Эту запоздалую новость Герасим Михайлович воспринял с тяжкой болью, даже с каким-то внутренним укором. Вот уже от Хаустова перебежки не ждал, верил в него, и пытался сейчас объяснить самому себе причины его поступка. Если бы был здоров, непременно съездил в Уфу, посмотрел в глаза Хаустову, спросил, чтобы узнать мотивы. Мучительно думал: бесповоротно отошел или есть еще надежда вернуть его в свои ряды? Как жалко терять рабочего человека для партии в такой момент, когда дорог каждый надежный и верный товарищ особенно для Бойковой.
Гремел Глебучев овраг. Неслись по дну желто-мутные потоки, поднимая на гребнях мусор, пенясь и злясь. Надрывались по утрам горластые петухи, кудахтали куры, на подсохшей земле у завалинки, в пыли, с радостью купались воробьи.

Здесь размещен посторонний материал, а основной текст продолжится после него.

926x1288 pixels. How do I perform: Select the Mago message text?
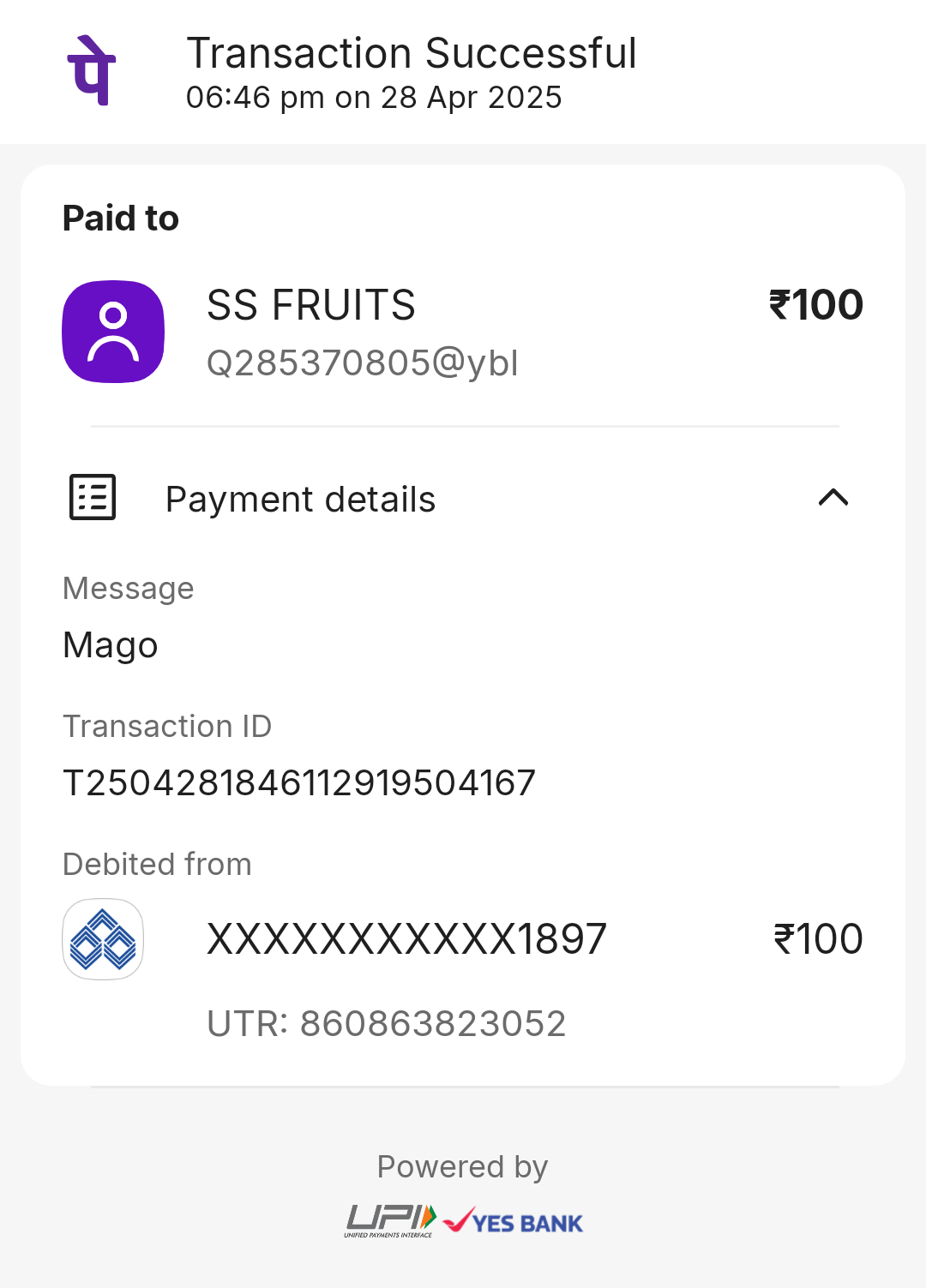(111, 645)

Герасим выходил из дома подышать воздухом, посидеть на лавочке у ворот и сразу пьянел от полынно-свежего запаха, принесенного из заволжских лугов и степей. Жмурился от яркого солнечного света, щедро льющегося с высоты чисто-синего неба. Обостренный слух не пропускал ни одного звука. Скрипела на взвозе ломовая телега грузчика, слышались щелчки бича, ворчанье подремывающих у подворотен собак. И над всей этой уличной симфонией, знакомой с детства, главенствовали чудные, пронизывающие душу щелканья, свист, переливы, нежное треньканье скворцов у скворешен, поднятых над крышами почти в каждом дворе.
Иногда он не спеша спускался по Горной улице к реке. Смотрел на Приволжский вокзал, который старательно красили, на серый, грязный берег, застроенный пароходными конторами, складами, загруженный баржами. Справа, дальше по берегу, дымили паровые мельницы.

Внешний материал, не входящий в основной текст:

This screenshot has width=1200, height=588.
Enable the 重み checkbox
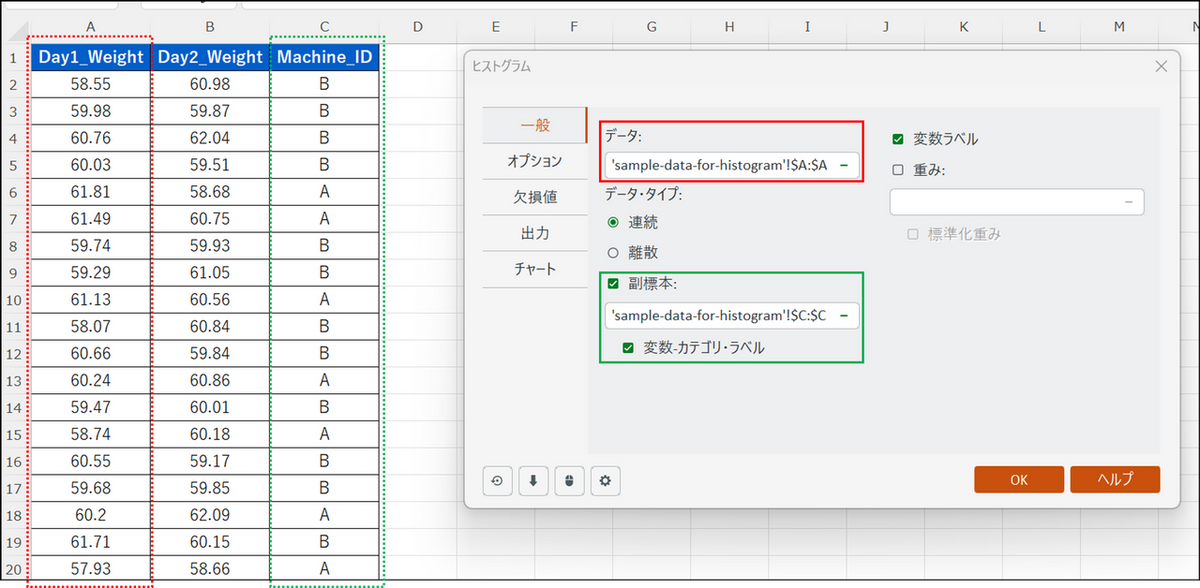pos(898,170)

От речного вокзала открывался широкий видна Волгу, на пойменные луга, нефтяные баки, железную дорогу, пробегающую мимо Покровской слободы. Сердце тянуло в эти далекие, заволжские просторы, и Герасим слышал, как оно учащенно и звонко билось. Так оно билось, когда в детстве он бывал в ночном, сидя у затухающего костра с ребятами: доносились звуки медного колокольца Воронухи из перелеска, окутанного предутренним туманом.
«Неужели все это было и не повторится теперь? — спрашивал себя Герасим, прищуренно всматриваясь вдаль. — Уйдет вместе со мной навсегда из жизни?.. Нет, не уйдет! Оно должно повториться в детях, может быть, чуточку не так, но обязательно — повториться! Ибо жизнь — это и есть тысячи рождений и смертей, беспрерывно повторяющихся в обновлении ее всегда прекрасного и всемогущего лика земли».

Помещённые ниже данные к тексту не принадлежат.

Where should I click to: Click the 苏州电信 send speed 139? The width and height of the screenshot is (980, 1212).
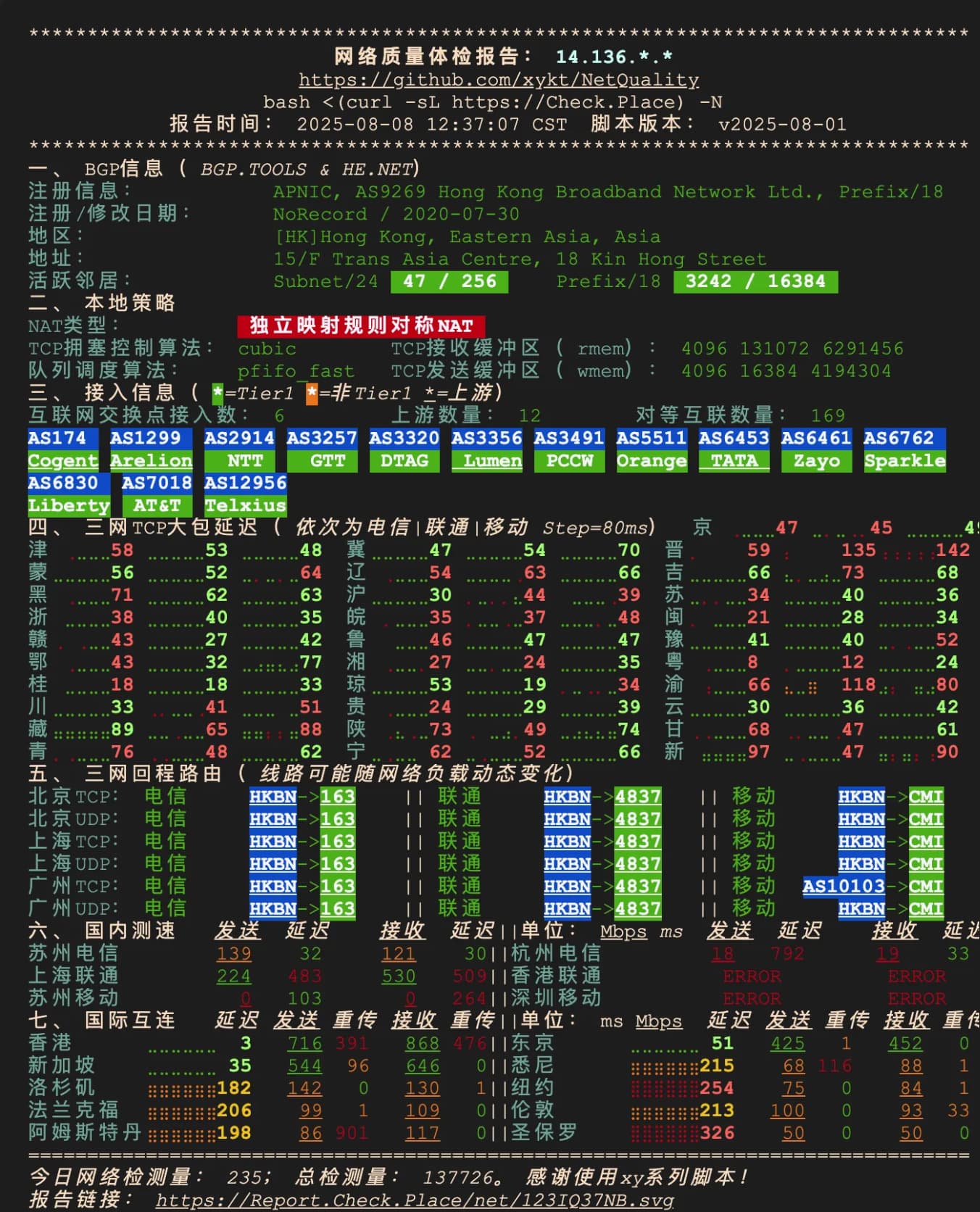click(233, 954)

Однажды Герасим задержался на прогулке дольше обычного. Уж очень легко дышалось свежим воздухом, еще холодноватым от Волги. Но вдруг снова почувствовал себя хуже. Усилились приступы кашля, голову опять начали охватывать страшные боли, словно ее сжимали обручами. Анюта перепугалась, выговаривала ему: будто маленький, не понимает, что нельзя и вредно, не бережет себя, не думает о ней и детях.